Задание:
Процитируйте без изменений часть отрывка о княжеских хоромах, начиная со слов «Мы упоминали уже, что» и далее до слов «со всякою казною.».

Отрывок документа:
#####

Из всех мест летописи, где упоминается о сенях, видно, что они были в верхнем ярусе, где, следовательно, находились и все покои, в которых жили князья. Так как сени представляли важное и притом неизбежное условие в расположении хором, то и самый дворец княжеский в древнейшее время именовался вообще сенями, сенницею. «Си же (людье в 1067 г.) придоша на княж двор. Изяславу же седяшу на сенех с дружиною своею… князю же из оконця зрящю и дружине стоящи у князя… (в 1095 г.) Итлареви в ту нощь лежащю у Ратибора на дворе с дружиною своею – на сенници… – И седшим всей братьи у Всеволода на сенех, и рече им Всеволод… – В то же время Борис пьяшет в Белегороде, на сеньници, с дружиною своею и с попы с Белогородьскими… – Петр же поеха в град и приеха на княжь двор, и ту снидоша противу ему с сеней слугы княжи вси в черних мятлих… и яже взиде на сени, и вида Ярослава, седяща на отни месте в черни мятли и в клобуце, тако же и вси мужи его, и поставища Петрови столец, и сяде…»[9]
В этом же значении до́лжно принимать и выражение у государя на сенях, весьма употребительное в XVI и XVII столетиях.
Мы упоминали уже, что князья, как потом и цари, занимали всегда верхние ярусы дворца, который от этого в XVI и XVII столетиях назывался вообще верхом: выражение у государя в верху значило то же, что во дворце. В нижних этажах древних княжеских хором, под клетями, находились порубы. В позднейших редакциях летописей поруб заменяется словом подклет[10]. В этих-то подклетах и вообще в нижних этажах жили княжи слуги, отроки, детские и все лица, составлявшие княжий двор и называвшиеся поэтому дворянами. К хозяйственным постройкам княжего двора принадлежали погреб, медуша – погреб с вареными медами; бретьяница – погреб с бортевым медом; скотница – кладовая со всякою казною.

#####

Блок данных:
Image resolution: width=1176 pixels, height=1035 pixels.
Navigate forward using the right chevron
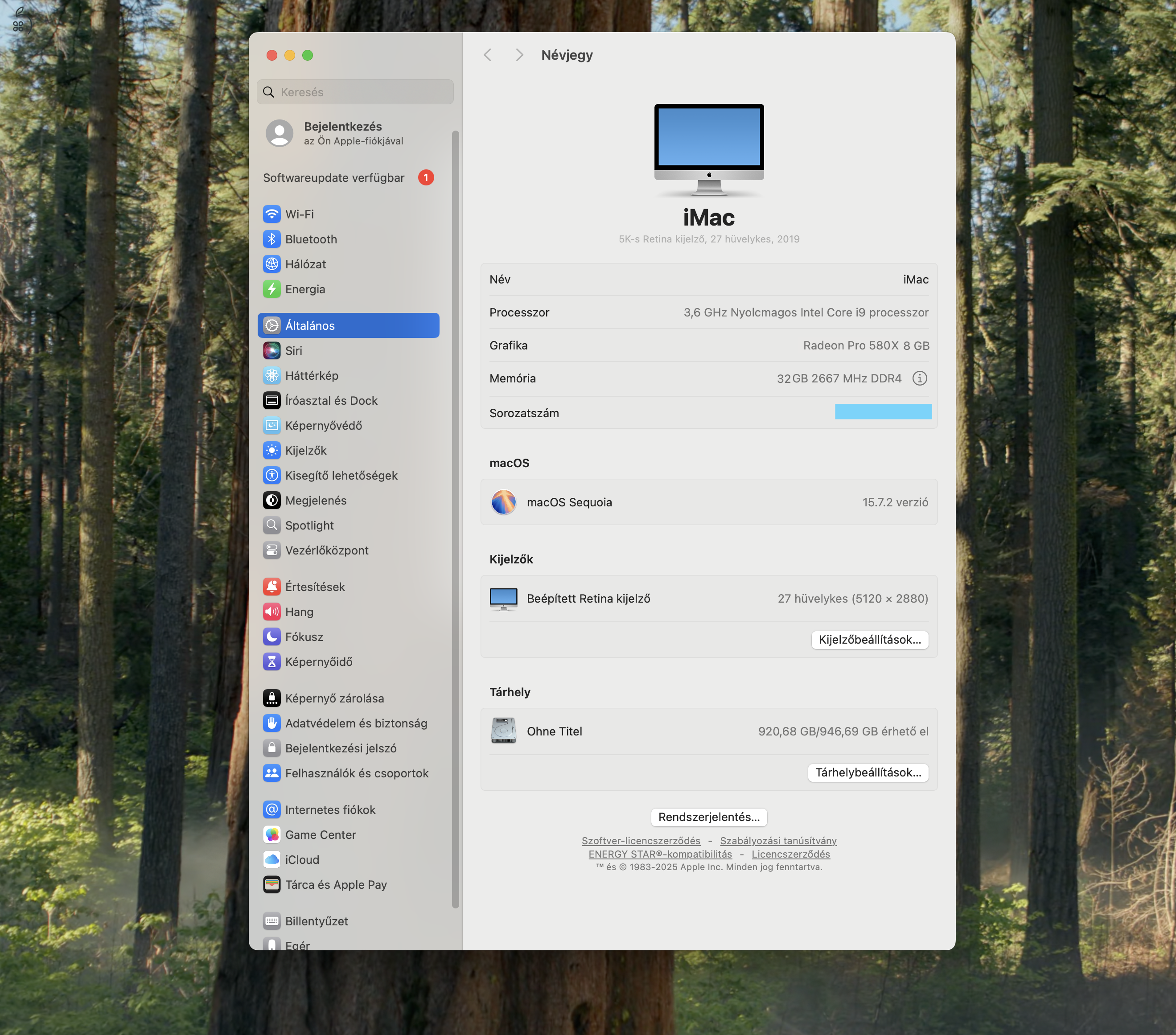coord(519,55)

#####

Результат:
Мы упоминали уже, что князья, как потом и цари, занимали всегда верхние ярусы дворца, который от этого в XVI и XVII столетиях назывался вообще верхом: выражение у государя в верху значило то же, что во дворце. В нижних этажах древних княжеских хором, под клетями, находились порубы. В позднейших редакциях летописей поруб заменяется словом подклет[10]. В этих-то подклетах и вообще в нижних этажах жили княжи слуги, отроки, детские и все лица, составлявшие княжий двор и называвшиеся поэтому дворянами. К хозяйственным постройкам княжего двора принадлежали погреб, медуша – погреб с вареными медами; бретьяница – погреб с бортевым медом; скотница – кладовая со всякою казною.